▶ TASK TO COMPLETE
Show all lines from the records below in which the string "computer" is present.
Top of DATASET
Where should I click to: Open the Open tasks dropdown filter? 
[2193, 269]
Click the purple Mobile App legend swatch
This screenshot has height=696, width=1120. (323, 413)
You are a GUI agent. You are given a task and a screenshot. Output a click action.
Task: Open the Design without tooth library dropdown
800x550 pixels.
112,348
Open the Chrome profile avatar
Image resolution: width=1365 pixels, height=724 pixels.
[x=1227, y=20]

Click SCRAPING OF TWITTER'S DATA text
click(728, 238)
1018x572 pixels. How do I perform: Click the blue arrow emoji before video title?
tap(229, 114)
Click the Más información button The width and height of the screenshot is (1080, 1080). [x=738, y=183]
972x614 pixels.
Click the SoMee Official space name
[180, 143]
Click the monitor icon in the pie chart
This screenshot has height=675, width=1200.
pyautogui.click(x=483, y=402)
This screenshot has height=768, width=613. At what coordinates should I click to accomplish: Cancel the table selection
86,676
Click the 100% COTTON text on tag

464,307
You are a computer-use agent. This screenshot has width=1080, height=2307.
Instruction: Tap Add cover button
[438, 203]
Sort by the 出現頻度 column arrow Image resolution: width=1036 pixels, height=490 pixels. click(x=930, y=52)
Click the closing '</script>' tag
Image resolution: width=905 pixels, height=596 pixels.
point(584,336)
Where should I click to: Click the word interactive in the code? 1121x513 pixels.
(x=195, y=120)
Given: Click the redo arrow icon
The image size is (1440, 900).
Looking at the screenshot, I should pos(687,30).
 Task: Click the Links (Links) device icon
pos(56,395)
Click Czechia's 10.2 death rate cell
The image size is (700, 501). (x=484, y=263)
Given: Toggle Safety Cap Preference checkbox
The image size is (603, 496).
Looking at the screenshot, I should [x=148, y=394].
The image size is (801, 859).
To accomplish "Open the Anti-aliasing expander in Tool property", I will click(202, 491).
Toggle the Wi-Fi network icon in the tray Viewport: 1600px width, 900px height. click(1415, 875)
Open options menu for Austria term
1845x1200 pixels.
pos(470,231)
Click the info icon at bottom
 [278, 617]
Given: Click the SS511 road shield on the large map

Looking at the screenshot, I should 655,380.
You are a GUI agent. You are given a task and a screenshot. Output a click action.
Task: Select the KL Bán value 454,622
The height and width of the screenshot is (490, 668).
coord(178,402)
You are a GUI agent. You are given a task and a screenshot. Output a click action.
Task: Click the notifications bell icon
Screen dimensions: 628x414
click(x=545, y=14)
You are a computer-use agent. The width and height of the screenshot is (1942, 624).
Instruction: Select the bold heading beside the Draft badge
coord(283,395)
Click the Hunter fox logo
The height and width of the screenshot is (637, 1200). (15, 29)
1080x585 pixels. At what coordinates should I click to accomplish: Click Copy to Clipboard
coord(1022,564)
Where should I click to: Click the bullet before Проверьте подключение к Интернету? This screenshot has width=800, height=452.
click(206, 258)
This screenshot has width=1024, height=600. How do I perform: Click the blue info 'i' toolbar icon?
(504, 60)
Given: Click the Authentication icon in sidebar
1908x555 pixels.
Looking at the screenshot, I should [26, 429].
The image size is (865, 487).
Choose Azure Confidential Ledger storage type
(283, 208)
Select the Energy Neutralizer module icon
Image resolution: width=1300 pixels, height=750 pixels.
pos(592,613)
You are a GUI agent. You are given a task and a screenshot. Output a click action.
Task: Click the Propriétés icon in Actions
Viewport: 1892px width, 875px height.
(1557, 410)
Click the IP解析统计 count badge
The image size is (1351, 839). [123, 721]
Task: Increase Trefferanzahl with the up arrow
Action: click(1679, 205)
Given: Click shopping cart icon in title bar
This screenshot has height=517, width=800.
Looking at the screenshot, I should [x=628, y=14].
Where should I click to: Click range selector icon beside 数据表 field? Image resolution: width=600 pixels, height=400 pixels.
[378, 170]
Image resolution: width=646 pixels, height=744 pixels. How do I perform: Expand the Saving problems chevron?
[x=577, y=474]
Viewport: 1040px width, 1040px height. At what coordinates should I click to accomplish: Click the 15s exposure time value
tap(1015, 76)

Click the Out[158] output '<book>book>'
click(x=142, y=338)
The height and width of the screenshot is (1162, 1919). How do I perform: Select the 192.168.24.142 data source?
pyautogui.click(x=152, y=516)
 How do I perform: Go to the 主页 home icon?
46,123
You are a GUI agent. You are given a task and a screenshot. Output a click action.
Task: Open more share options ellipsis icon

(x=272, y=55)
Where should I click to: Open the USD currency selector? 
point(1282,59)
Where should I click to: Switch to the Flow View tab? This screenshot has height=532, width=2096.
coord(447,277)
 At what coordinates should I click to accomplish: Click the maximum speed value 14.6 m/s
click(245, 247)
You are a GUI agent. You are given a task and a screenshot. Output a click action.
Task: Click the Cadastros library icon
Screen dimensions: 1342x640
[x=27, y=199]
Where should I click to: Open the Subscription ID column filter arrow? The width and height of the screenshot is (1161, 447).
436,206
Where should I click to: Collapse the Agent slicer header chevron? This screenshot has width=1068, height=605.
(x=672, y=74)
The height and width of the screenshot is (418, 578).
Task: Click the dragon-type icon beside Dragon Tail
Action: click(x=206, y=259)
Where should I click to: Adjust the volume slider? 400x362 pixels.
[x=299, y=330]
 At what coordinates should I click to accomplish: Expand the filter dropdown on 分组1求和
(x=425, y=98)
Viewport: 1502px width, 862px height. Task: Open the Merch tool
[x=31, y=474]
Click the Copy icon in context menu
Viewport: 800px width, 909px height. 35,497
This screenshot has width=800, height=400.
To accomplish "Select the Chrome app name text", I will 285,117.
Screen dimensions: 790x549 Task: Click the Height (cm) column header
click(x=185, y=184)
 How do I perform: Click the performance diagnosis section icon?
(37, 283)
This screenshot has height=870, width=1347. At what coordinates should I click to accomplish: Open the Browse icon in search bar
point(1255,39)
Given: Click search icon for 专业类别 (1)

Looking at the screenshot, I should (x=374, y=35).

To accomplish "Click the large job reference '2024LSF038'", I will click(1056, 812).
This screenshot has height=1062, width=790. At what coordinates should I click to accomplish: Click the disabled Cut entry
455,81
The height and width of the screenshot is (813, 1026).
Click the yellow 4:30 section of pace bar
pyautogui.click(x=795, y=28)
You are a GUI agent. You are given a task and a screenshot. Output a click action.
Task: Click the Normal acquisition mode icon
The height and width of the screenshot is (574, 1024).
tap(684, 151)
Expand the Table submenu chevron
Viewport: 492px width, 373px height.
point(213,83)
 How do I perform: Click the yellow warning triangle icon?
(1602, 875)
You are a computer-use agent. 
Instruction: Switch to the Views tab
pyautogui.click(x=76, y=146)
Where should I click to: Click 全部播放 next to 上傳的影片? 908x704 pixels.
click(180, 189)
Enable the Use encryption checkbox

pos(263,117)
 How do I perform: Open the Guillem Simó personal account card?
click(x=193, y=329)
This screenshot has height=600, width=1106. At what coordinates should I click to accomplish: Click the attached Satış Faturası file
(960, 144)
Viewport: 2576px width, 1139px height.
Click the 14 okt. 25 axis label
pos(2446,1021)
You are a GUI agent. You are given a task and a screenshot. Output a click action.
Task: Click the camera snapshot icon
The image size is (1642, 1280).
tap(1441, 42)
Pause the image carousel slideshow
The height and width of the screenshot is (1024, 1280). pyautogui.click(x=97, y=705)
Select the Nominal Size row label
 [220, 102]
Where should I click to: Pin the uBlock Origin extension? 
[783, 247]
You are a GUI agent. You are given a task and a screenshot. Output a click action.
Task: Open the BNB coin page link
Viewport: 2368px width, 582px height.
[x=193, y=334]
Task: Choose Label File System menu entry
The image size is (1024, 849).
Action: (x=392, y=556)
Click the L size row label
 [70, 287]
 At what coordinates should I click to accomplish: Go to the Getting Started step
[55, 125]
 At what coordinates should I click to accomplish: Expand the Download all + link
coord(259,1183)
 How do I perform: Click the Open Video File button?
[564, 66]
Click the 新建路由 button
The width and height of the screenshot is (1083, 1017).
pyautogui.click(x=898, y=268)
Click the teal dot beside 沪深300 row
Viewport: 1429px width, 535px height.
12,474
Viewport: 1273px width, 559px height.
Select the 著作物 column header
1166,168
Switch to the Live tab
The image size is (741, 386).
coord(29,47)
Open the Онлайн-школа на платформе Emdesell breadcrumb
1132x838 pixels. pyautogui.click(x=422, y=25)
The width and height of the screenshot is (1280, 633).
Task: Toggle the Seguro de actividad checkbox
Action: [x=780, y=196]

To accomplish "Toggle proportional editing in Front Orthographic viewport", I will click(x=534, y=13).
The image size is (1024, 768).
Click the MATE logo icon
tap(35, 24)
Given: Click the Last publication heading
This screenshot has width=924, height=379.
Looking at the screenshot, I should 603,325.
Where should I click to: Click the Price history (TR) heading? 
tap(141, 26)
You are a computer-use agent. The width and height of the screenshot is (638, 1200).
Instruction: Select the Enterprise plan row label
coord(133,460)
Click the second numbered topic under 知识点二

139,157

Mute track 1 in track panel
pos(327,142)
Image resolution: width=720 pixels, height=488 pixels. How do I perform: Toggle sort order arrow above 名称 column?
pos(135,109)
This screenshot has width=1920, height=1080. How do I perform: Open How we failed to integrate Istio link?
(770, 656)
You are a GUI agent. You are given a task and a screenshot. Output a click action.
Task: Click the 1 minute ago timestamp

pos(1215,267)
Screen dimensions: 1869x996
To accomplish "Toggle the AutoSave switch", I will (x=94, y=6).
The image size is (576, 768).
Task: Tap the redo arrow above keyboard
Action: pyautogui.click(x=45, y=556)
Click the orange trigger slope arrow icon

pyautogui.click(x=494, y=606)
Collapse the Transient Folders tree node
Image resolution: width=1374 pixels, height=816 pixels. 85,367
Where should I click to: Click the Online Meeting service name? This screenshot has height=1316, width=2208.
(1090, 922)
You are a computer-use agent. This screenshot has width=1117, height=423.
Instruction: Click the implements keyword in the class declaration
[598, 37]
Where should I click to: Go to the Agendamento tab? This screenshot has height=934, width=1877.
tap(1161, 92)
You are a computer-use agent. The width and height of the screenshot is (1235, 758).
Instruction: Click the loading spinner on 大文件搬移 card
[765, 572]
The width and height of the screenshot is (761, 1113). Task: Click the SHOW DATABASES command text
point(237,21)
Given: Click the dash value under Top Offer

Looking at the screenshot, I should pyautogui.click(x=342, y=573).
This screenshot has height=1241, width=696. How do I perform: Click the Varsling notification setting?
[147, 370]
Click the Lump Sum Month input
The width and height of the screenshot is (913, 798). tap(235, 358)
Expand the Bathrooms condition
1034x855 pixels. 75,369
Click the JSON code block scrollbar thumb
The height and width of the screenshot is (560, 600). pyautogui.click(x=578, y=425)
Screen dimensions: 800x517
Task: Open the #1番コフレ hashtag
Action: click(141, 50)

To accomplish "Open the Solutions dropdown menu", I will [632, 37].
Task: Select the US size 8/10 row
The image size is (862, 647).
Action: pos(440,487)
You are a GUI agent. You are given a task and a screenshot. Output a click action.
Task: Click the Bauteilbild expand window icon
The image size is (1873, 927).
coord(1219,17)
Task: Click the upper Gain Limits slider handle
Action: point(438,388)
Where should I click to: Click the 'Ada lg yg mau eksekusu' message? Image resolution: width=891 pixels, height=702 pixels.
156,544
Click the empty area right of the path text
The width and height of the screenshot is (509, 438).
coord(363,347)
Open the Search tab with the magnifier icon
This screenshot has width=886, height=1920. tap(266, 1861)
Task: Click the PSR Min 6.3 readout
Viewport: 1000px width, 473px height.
Bottom of DATASET
▶ EXERCISE OUTPUT
You are a computer-use agent. This screenshot has width=1080, height=2307.
You are a computer-use agent. The width and height of the screenshot is (1942, 624).
You are a computer-use agent. 
You are a computer-use agent. The width and height of the screenshot is (638, 1200).
You are a computer-use agent. This screenshot has width=1117, height=423.
You are a computer-use agent. The width and height of the screenshot is (1235, 758).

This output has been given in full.